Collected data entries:
=== Section Start ===

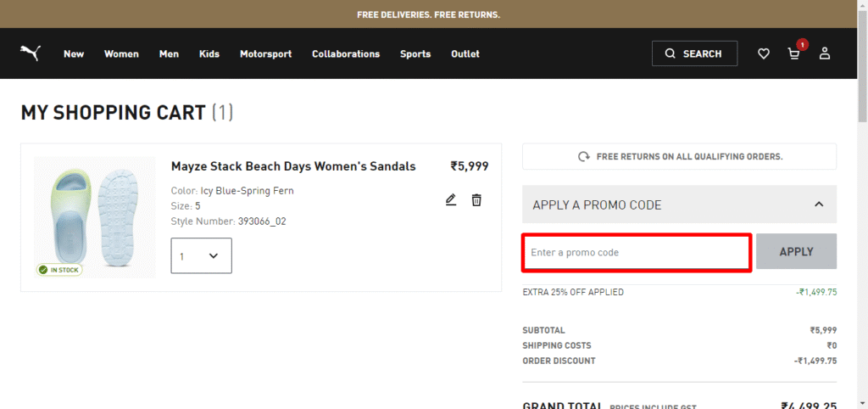Image resolution: width=868 pixels, height=409 pixels.
Task: Click the free returns refresh icon
Action: pos(583,157)
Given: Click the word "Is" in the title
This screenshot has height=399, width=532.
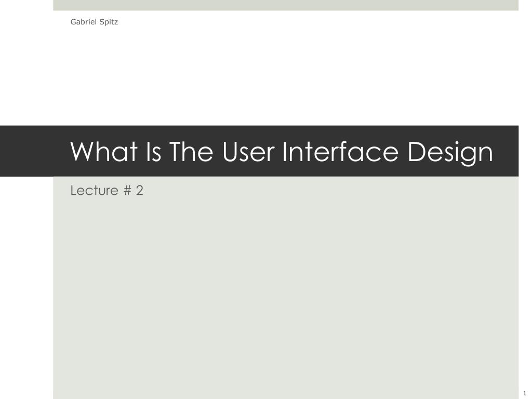Looking at the screenshot, I should 153,151.
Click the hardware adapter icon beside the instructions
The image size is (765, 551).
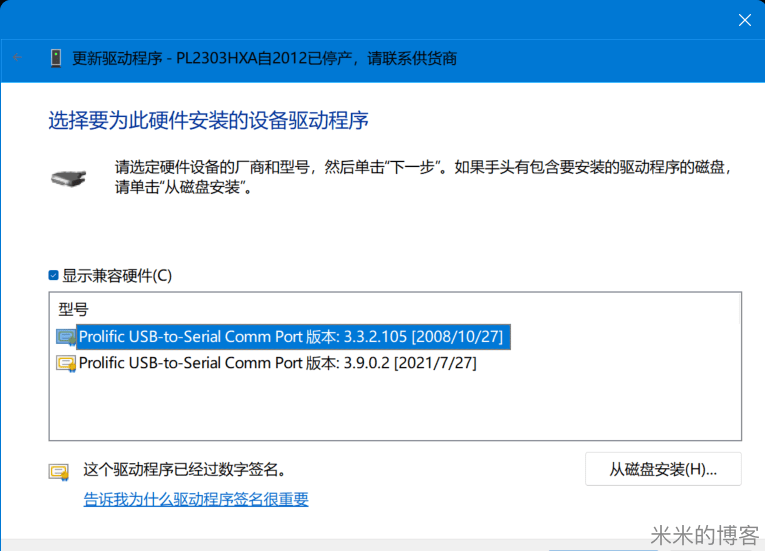(x=68, y=177)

=== Section End ===

**TRY IT**
The lines from the one with "Click the hardware" to the end of the data above should be retyped exactly, both ends included, and pictures are to be left out.

**OUTPUT FOR THIS TASK**
Click the hardware adapter icon beside the instructions
The image size is (765, 551).
(x=68, y=177)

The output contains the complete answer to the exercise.